How Will The Apple Vision Pro Affect Our Eyes? An Optician Weighs In

Nimmi Mistry, professional services optician at Vision Direct, explores…

Following the recent announcement of the Apple Vision Pro, consumers are gearing up for this unique headset that combines our physical world with a digital one. Positioned as one of the most powerful and immersive personal electronic devices available on the market, eye care professionals like me can’t help but consider the potential implications the uses of this technology would have on the health of our eyes.

Studies have shown that typically UK adults spend 4,866 hours a year staring at screens, the equivalent of 202 days. With the Apple Vision Pro being a wearable device, which allows users to switch views between virtual and reality there is no need to put this “screen” down, meaning it is likely this number will rise.

Given this latest technology also introduces the concept of spatial computing, no controller is required. Instead, you navigate through your voice, hands and eyes, and it’s the impact on your eyes that could be of concern.

Here are just a few potential issues to be aware of:

Digital Eye Strain

Otherwise known as computer vison syndrome. This term is given to a collective set of symptoms that come about following prolonged exposure to digital devices.

Typical symptoms include asthenopia (headaches induced by screen work) and tired, strained eyes. These symptoms appear to be pronounced when engaging in excessively close work and the Apple Vision Pro appears to bring us closer than ever to apps, content, messaging platforms and more. To alleviate these symptoms, you’d want to ensure an appropriate viewing distance, which could also help slow the rate of myopic (short-sighted) progression.

Dry Eyes

Working on computer screens and tablets requires concentration. The more you concentrate, the less you blink, which has a negative impact on the quality and quantity of your tears. This results in your eyes feeling less lubricated and irritable. To combat this, you can take regular breaks from using digital devices and use artificial tears, which are eye drops used to replenish your quantity of tears and relieve the symptoms of discomfort.


Blue Light Exposure

As the Apple Vision Pro boasts more pixels than a “4K TV for each eye”, there is a concern around blue light exposure. Screens, like your phone and TV, emit blue light which interrupts and reduces the production of melatonin, the sleep hormone. Extended screen exposure can therefore cause disruptions to your sleeping patterns and sleep quality. Lack of sleep is something that in turn can also negatively impact your eye health.

Infrared and LED exposure

The Apple Vision Pro’s “high-performance eye tracking system of LEDs and infrared camera projects invisible light patterns onto each eye”. Unlike blue light exposure, invisible and infrared light are electromagnetic waves we cannot see.
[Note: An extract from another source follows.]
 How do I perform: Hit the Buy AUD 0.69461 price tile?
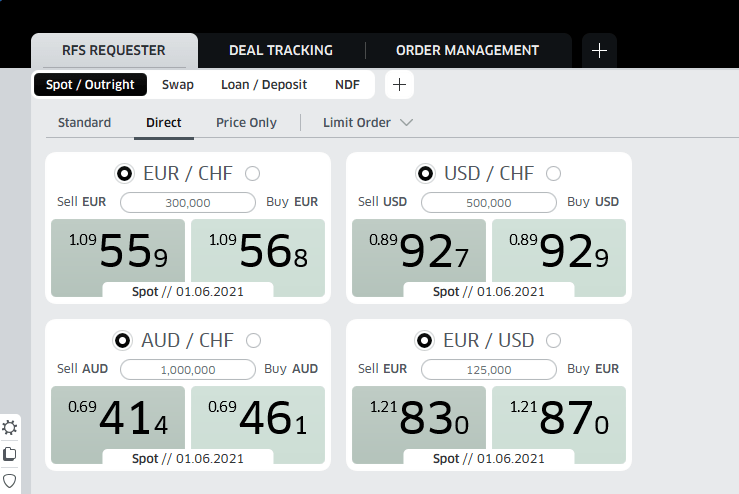[258, 420]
They’ve been used in many devices such as trackers, satellites, sensors and CCTVs, and without a doubt are very useful. Based on current exposure limits they cause no acute damage to the eye. However, research is needed to investigate the profound effects from long-term potentially more intense exposure.

Light Adaptation

The Apple Vision Pro headset blocks out unwanted light, meaning your eyes will need time to adjust when the device is removed. This time is amplified in an ageing eye.
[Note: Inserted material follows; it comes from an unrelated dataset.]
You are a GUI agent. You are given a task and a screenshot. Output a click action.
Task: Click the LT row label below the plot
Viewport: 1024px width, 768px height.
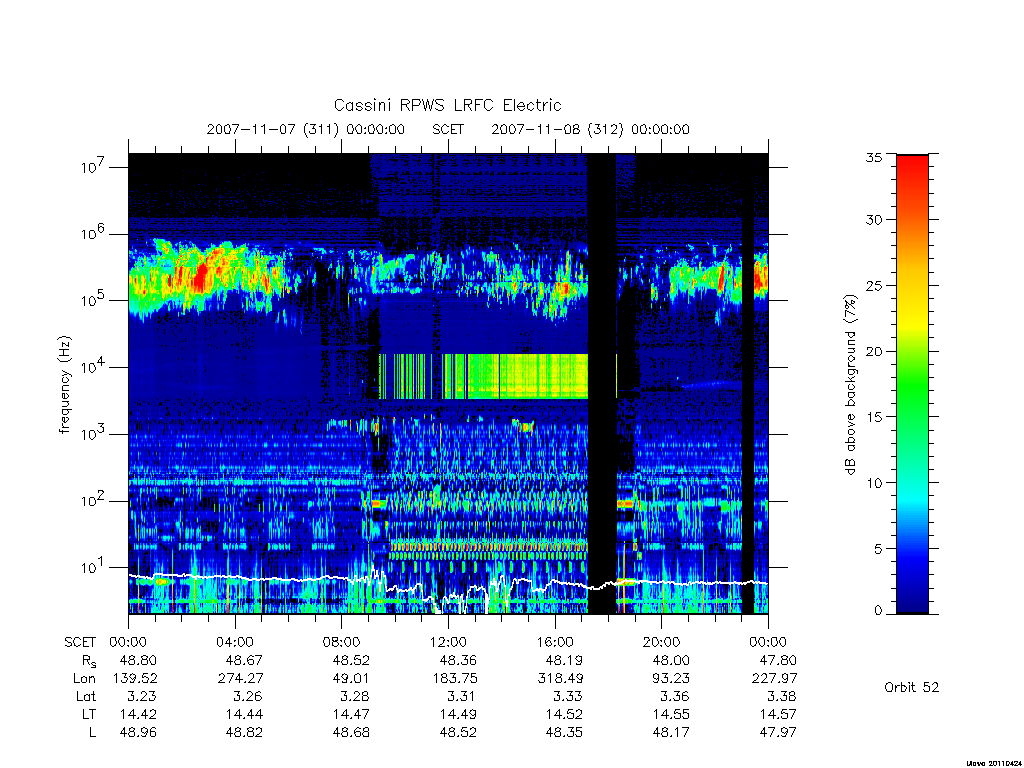(x=89, y=714)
There is also the issue for eyeglasses wearers. As this device is made to fit the wearer snuggly to omit any outside light sources, it is likely that those that wear glasses won’t be able to do so while using the device. This would require more people to switch to contact lenses. Those that aren’t used to wearing them can make mistakes. Therefore, it is vital that if you switch to contacts you read up on how to put in contact lenses correctly and take them out, to avoid eye health issues.